Munzur Vadisi Milli Parkı sınırları dahilindeki Mercan Deresi üzerinde
1985’te yapımına başlanan ve 2003’te tamamlanan Mercan Hidroelektrik
Santrali’nin kaçak yapı statüsünde vs. olduğu gerekçesiyle gerekçesiyle
faaliyetlerinin durdurulması talebinde bulunmuştuk. Talebimize rağmen anılan
hidroelektrik santralinin faaliyetlerini durdurmayan mülga Tunceli İl
Çevre ve Orman Müdürlüğü yetkilileri hakkında yaptığımız suç duyurusu
üzerine Tunceli Cumhuriyet Başsavcılığı’nca görevi kötüye
kullanma suçundan dava açıldı. Davanın ilk duruşması 20 Mart’ta Tunceli Sulh
Ceza Mahkemesi’nde görülecek.
Ve fakat millî park açısından baraj ve hidroelektrik santralleri dışında
başkaca sorunlar da var.

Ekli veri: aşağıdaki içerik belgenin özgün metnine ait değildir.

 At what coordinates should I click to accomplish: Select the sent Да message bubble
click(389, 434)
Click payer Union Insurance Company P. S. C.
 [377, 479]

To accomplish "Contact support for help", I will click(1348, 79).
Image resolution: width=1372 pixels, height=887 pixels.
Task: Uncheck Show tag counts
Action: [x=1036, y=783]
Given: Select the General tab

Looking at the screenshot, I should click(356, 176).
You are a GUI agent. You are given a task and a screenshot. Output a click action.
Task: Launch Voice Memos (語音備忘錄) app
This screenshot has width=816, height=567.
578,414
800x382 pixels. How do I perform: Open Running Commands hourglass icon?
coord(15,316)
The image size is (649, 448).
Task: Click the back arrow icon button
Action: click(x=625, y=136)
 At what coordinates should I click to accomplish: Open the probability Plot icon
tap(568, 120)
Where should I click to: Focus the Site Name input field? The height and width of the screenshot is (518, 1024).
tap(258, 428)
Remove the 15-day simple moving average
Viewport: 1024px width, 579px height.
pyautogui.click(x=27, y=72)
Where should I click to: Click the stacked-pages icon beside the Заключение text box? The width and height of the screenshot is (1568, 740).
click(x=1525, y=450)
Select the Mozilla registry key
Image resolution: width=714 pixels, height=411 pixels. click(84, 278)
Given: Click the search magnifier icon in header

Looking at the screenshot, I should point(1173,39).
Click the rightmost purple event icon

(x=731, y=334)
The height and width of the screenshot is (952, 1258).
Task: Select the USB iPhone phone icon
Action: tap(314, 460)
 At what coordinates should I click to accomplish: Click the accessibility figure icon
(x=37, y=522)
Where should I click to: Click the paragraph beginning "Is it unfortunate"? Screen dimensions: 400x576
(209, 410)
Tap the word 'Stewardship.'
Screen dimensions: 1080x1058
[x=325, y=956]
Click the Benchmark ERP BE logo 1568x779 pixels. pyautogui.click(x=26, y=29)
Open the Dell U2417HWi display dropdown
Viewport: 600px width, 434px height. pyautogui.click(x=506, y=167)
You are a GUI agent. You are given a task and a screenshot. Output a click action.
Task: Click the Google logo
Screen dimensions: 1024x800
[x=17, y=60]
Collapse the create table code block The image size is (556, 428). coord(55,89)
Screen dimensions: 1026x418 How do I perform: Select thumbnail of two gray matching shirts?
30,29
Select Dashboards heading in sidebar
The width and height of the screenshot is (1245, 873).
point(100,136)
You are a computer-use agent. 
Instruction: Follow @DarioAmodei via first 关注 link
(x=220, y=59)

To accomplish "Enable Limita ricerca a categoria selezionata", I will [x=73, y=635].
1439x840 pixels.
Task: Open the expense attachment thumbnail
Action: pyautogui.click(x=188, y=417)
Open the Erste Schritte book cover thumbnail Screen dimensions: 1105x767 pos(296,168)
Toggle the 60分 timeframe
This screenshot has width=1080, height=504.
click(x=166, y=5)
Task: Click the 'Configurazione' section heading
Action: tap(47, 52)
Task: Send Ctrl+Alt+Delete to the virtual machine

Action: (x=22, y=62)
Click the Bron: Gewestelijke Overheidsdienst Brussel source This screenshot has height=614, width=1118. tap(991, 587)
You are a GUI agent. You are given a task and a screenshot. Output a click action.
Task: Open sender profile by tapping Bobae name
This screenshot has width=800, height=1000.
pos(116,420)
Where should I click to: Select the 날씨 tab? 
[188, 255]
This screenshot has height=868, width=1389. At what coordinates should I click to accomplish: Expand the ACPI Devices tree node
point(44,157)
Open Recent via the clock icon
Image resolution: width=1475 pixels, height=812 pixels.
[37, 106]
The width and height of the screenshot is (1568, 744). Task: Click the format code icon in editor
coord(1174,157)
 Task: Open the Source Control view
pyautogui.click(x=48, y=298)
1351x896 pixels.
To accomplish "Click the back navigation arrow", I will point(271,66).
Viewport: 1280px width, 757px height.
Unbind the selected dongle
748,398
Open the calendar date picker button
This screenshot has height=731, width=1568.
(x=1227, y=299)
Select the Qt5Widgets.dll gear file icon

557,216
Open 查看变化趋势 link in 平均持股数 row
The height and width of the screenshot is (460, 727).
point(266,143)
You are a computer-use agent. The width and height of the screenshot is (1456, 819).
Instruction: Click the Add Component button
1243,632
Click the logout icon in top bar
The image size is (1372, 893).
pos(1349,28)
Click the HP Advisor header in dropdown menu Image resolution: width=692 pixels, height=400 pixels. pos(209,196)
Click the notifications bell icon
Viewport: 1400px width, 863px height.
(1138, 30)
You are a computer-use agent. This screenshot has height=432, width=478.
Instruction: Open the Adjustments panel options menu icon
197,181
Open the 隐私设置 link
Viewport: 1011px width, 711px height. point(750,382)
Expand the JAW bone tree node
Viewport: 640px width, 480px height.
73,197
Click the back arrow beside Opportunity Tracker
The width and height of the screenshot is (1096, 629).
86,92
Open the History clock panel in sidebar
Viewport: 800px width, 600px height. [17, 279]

Milli Parklar Yönetmeliği’nin 5. maddesi hükmüne göre
“Tabiatı mutlak koruma zonlarında, tabii kaynaklar insan etkisi olmaksızın tabii
haline bırakılır”.
Biyolojik çeşitlilik ne olacak?
Millî Park Mutlak Koruma Zonları’nda insan eseri hiçbir yapı
ve tesis bulunmaması gerektiği halde Tunceli şehir merkezini Ovacık ilçesine
bağlayan karayolunun tümü Munzur Vadisi Millî Parkı’nın Mutlak Koruma Zonu’nda
kalıyor. Tunceli - Ovacık Karayolu, mevzuat hükümlerine açıkça aykırı. Ve anılan
karayolu bu haliyle yanlış bir yol. Radikal bir talep gibi gözükse de
Tunceli -Ovacık Karayolu’nun alternatif bir karayolu
oluşturularak ulaşıma kapatılması gerekiyor. Karayolunun hangi güzergâhlardan
geçirilmesi gerektiği de milli parklar mevzuatı, çevre mevzuatı hükümleri nazara
alınarak belirlenmeli.
Millî Parktaki endemik fauna türlerinin yaşam alanlarının genellikle Munzur
Suyu ve etrafı olduğu gözetildiğinde anılan karayolunun ulaşıma kapatılmasının
biyolojik çeşitliliğin korunmasında vs. getireceği kamusal yarar daha da
anlaşılabilir olacaktır. Milli Parktaki endemik fauna türleri olan Kırmızı
Benekli Alabalık, Bezuvar Dağ Keçisi, Çengel Boynuzlu Keçi gibi türlerin
yasadışı avlanılması açısından sıklıkla bu yolun kullanıldığı da bilinen bir
durum. Diğer önemli bir sorun da Ovacık ilçesinin evsel vs. atık sularının
doğrudan Munzur Suyu’na deşarj edilmesi. Anılan durum Munzur Vadisi Milli
Parkı’ndaki biyolojik çeşitliliği ciddi şekilde tehdit ediyor. Bu durum gerek
Milli Parklar mevzuatına ve gerekse de çevre mevzuatına açıkça aykırı. Çevre
Kanunu ve anılan kanun gereğince çıkarılan yönetmelik hükümleri dikkate alınarak
gerekli önlemlerin derhal alınması gerek.
Munzur Gözeleri
Önemle üzerinde durulması gereken bir husus da Munzur Gözeleri’dir. Hali
hazırda Munzur Gözeleri’nin mesire yeri / piknik alanı, açık hava restaurantı
gibi kullanılması, su kaynaklarına ticari amaçlı yaklaşım, mevzuatta belirtilen
koruma amaçlı tedbirlerin alınmaması, denetimsizlik sebepleriyle Gözelerin genel
peyzajına, fiziki, jeolojik yapısına ciddi şekilde zarar veriyor. Munzur
Gözeleri açısından genel bir duyarsızlık bulunduğunu ifade etmek isterim.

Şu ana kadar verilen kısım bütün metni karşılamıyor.